Jett and the Blackhearts delivered the exact set we all wanted, included an unknown-to-me version of Sly and the Family Stone's "Everyday People." Boy is that a message as timely as ever.
By the time the lights went dark and Heart stepped on stage, I sat up in my chair. The crowd started cheering and, out of the darkened stage, Ann and Nancy Wilson appeared. As part of my Legacy Rock Tour--that is, seeing as many legacy rocks acts while we still can--there's something magical about seeing veteran artists for the first time. I'm a casual Heart fan, a greatest hits fan, but when those two ladies walked out on stage, I started grinning ear to ear. There they were!
And man, they have not missed a beat. For a total of sixteen songs, Ann and Nancy Wilson led the band through cover songs and original material. Ann's voice is still powerful, filling the covered part of the pavilion and washing over the capacity crowd on the hill. The harmonious blending of their voices waxed and waned depending on whom sang lead. Very happy they included the Moog synth on Magic Man since it takes me back to the mid 70s.
The covers were an interesting choice. There was a three-song mini set, starting with Yes's Your Movie, then I Heard it Through the Grapevine, and a wonderful version of The Boxer with Nancy singing lead while playing acoustic guitar.
The Rhythm of the Band
A word on Nancy's playing. This being the first time to see the band, I knew she played guitar, but I didn't know how well her rhythm playing was. I'm a sucker for a great rhythm player. Imagine the Beatles without John Lennon's guitar, KISS without Paul Stanley's playing, or Metallica without James Hetfield. Can't do it. Neither can you be without Nancy's playing. She drove the band, leading it through the tunes. Frustratingly, the camera operators focused on her playing infrequently, but when they did, it was impressive.

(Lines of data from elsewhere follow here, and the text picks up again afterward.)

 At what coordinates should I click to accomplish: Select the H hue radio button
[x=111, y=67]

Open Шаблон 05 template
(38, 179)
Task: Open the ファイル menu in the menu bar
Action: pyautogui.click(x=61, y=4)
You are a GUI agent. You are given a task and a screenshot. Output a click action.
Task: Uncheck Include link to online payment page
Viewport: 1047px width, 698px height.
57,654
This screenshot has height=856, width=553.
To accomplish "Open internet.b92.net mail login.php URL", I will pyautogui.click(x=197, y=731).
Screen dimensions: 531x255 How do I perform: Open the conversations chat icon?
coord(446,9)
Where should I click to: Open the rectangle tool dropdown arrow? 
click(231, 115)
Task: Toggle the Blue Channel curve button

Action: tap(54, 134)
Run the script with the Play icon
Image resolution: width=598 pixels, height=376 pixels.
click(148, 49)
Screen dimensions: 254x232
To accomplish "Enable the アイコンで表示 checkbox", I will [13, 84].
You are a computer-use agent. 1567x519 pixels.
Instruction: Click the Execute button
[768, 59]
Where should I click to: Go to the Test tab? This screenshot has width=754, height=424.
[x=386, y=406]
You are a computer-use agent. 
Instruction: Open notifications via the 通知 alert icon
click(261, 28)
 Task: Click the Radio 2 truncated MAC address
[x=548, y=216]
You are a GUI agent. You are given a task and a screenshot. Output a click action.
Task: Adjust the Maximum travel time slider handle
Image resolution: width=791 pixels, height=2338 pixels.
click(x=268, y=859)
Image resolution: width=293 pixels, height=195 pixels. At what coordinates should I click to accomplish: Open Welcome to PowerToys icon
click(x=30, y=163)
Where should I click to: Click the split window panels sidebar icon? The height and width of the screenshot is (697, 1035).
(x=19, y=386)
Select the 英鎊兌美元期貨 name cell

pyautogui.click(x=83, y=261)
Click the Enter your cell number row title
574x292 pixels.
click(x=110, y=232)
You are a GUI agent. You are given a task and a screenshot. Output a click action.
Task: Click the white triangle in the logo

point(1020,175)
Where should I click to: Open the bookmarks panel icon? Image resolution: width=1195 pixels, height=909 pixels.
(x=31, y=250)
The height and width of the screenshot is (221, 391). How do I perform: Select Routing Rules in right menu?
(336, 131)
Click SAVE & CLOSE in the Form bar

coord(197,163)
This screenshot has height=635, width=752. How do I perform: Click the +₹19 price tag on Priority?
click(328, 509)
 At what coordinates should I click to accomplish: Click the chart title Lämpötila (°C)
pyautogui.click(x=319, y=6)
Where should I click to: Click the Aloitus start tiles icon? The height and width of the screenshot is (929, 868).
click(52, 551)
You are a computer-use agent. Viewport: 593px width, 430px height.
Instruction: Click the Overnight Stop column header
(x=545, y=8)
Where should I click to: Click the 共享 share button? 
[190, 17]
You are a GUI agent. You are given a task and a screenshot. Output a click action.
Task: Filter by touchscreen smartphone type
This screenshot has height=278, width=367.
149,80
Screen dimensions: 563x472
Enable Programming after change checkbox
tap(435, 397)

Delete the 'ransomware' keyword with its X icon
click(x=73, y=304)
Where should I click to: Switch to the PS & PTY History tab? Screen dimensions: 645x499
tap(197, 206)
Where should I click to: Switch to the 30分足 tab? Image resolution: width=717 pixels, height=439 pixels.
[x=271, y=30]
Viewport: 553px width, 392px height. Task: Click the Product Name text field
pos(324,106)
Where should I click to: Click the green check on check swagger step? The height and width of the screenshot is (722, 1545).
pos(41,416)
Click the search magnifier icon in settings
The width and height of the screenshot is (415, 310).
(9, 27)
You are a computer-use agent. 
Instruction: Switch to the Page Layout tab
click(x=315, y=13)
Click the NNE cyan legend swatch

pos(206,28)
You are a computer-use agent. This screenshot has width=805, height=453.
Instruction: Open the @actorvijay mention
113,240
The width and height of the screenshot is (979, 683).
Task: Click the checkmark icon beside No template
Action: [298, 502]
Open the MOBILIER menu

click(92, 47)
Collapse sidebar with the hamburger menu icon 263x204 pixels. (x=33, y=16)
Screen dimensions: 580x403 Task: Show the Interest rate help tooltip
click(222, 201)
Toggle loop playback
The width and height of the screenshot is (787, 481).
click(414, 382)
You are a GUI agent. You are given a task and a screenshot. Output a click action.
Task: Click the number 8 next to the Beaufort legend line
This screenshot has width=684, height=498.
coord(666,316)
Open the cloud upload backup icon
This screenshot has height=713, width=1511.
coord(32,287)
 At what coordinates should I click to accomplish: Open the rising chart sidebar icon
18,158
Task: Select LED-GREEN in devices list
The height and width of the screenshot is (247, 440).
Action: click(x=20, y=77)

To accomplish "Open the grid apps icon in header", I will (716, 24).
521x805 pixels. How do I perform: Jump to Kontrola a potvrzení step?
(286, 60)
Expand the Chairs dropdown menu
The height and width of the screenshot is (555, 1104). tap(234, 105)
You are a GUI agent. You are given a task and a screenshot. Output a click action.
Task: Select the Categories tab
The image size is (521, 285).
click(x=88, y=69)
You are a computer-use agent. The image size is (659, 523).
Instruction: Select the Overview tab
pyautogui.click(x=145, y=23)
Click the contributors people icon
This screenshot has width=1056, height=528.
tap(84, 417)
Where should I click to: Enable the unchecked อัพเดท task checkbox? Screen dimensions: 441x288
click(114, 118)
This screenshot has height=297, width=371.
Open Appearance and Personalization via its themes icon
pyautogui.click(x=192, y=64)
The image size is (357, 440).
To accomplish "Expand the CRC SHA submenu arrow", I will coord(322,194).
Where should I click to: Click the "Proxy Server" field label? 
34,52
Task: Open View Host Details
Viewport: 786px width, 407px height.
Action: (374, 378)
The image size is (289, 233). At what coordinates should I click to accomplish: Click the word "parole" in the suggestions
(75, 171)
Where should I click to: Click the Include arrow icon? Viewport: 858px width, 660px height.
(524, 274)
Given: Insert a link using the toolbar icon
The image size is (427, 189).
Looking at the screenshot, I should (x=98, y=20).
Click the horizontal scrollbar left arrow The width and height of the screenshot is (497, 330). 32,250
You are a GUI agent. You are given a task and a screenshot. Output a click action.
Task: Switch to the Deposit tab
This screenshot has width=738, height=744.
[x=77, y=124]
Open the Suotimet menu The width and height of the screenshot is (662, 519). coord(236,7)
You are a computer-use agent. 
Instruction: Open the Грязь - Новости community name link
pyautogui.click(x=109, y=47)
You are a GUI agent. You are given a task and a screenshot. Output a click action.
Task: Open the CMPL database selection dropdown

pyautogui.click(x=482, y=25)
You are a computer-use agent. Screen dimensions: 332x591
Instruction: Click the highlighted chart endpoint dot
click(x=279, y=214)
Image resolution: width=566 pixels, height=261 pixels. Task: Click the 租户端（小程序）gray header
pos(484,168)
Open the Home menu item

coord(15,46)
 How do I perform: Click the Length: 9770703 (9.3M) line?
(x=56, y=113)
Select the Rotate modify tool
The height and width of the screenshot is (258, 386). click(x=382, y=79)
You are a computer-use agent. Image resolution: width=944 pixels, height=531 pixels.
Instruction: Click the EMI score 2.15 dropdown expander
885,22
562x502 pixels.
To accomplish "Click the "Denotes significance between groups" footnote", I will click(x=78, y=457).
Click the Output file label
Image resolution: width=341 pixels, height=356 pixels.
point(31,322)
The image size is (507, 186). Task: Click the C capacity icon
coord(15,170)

What was also impressive was Ann's voice. We all know veteran rock singers lose a step or two as time takes it toll. It's part of the aging process for everyone. Ann, however, still has a powerful singing voice. I've been recently introduced to the band's 2016 album, Beautiful Broken, and I enjoy it quite a bit. In some of the more orchestral songs, I wondered how Heart never got tapped to record a song for a James Bond film. It's a natural choice, and Ann would be able to belt it out with the best of them.
Modern Spins on Classic Songs
The choices the band made were great. While I wondered why they chose covers over some of their other hits, what they did with the hits was a nice change. For all the on-stage wizardry of bands who can play their greatest hits just like the record, it's a refreshing change to hear a band like Heart change up the instrumentation of some of their songs. These Dreams, in particular, had much of the 1980s sheen stripped away, leaving a more organic and natural version of the song that is, frankly, better than the original. Same with What About Love, and the inclusion of tasteful bongos. Minstral Wind is a tune I don't know, but it served as the nice atmospheric extended jam before kicking into Crazy on You. That song still rocks.
When they came back for the encore, I was ticked off songs they hadn't played. We all knew they'd end with Barracuda, so that meant we'd get renditions of All I Wanna Do is Make Love to You, Alone, and some other hit from the 80s. What we got instead, was Stairway to Heaven. From the opening chord, I recognized the song. I turned to my family and voiced the obvious question: "Why?"
Well, there was a reason. Over Nancy's acoustic guitar, Ann sang those familiar words. Line by line, verse by verse, I was swept away. Through the slow parts, her voice was so powerful that I gradually looked forward to the inevitable: Ann Wilson singing the fast part. Brilliant. As my wife said and I agreed: second best version of this song we ever heard.
And that's why I am so glad we got tickets for this tour. If you haven't ever seen the band, or you haven't seen them in a long time, get your ticket today.